[Start of Attachment]

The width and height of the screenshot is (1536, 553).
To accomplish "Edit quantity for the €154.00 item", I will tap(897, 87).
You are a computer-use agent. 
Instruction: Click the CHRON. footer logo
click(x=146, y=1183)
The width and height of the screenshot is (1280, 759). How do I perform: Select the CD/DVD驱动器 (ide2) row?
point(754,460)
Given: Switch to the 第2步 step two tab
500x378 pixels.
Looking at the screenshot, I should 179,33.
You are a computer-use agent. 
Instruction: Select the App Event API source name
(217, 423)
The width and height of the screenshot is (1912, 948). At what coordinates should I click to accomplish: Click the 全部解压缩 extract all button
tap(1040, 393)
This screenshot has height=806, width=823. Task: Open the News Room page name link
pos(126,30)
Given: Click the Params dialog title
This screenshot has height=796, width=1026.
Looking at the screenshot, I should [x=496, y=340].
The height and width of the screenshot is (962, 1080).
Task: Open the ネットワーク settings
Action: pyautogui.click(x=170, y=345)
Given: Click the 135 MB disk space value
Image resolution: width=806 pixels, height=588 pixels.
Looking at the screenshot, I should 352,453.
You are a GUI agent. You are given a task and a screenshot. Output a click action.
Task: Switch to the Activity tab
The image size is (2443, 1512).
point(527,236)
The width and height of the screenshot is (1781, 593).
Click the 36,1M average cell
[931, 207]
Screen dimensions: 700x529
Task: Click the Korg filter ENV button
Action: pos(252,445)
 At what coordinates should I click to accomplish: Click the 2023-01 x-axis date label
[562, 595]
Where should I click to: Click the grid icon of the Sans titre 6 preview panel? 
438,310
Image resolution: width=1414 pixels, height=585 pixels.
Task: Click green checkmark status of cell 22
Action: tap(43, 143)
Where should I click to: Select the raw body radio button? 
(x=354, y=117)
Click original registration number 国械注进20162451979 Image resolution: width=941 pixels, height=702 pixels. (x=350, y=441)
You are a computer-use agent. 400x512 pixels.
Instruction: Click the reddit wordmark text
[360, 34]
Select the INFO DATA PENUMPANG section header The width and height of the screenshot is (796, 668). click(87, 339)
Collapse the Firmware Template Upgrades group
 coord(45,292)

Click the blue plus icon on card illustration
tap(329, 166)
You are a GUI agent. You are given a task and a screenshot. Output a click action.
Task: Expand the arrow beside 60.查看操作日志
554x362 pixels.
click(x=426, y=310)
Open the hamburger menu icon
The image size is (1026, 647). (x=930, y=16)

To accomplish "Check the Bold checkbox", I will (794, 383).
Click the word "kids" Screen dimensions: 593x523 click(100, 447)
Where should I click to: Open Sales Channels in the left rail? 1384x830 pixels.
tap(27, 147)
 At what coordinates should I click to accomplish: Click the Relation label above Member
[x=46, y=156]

[End of Attachment]

__TASK TO COMPLETE__: Emit the full listing verbatim.

__ANSWER__:
The width and height of the screenshot is (1536, 553).
To accomplish "Edit quantity for the €154.00 item", I will tap(897, 87).
You are a computer-use agent. 
Instruction: Click the CHRON. footer logo
click(x=146, y=1183)
The width and height of the screenshot is (1280, 759). How do I perform: Select the CD/DVD驱动器 (ide2) row?
point(754,460)
Given: Switch to the 第2步 step two tab
500x378 pixels.
Looking at the screenshot, I should 179,33.
You are a computer-use agent. 
Instruction: Select the App Event API source name
(217, 423)
The width and height of the screenshot is (1912, 948). At what coordinates should I click to accomplish: Click the 全部解压缩 extract all button
tap(1040, 393)
This screenshot has height=806, width=823. Task: Open the News Room page name link
pos(126,30)
Given: Click the Params dialog title
This screenshot has height=796, width=1026.
Looking at the screenshot, I should [x=496, y=340].
The height and width of the screenshot is (962, 1080).
Task: Open the ネットワーク settings
Action: pyautogui.click(x=170, y=345)
Given: Click the 135 MB disk space value
Image resolution: width=806 pixels, height=588 pixels.
Looking at the screenshot, I should 352,453.
You are a GUI agent. You are given a task and a screenshot. Output a click action.
Task: Switch to the Activity tab
The image size is (2443, 1512).
point(527,236)
The width and height of the screenshot is (1781, 593).
Click the 36,1M average cell
[931, 207]
Screen dimensions: 700x529
Task: Click the Korg filter ENV button
Action: pos(252,445)
 At what coordinates should I click to accomplish: Click the 2023-01 x-axis date label
[562, 595]
Where should I click to: Click the grid icon of the Sans titre 6 preview panel? 
438,310
Image resolution: width=1414 pixels, height=585 pixels.
Task: Click green checkmark status of cell 22
Action: tap(43, 143)
Where should I click to: Select the raw body radio button? 
(x=354, y=117)
Click original registration number 国械注进20162451979 Image resolution: width=941 pixels, height=702 pixels. (x=350, y=441)
You are a computer-use agent. 400x512 pixels.
Instruction: Click the reddit wordmark text
[360, 34]
Select the INFO DATA PENUMPANG section header The width and height of the screenshot is (796, 668). click(87, 339)
Collapse the Firmware Template Upgrades group
 coord(45,292)

Click the blue plus icon on card illustration
tap(329, 166)
You are a GUI agent. You are given a task and a screenshot. Output a click action.
Task: Expand the arrow beside 60.查看操作日志
554x362 pixels.
click(x=426, y=310)
Open the hamburger menu icon
The image size is (1026, 647). (x=930, y=16)

To accomplish "Check the Bold checkbox", I will (794, 383).
Click the word "kids" Screen dimensions: 593x523 click(100, 447)
Where should I click to: Open Sales Channels in the left rail? 1384x830 pixels.
tap(27, 147)
 At what coordinates should I click to accomplish: Click the Relation label above Member
[x=46, y=156]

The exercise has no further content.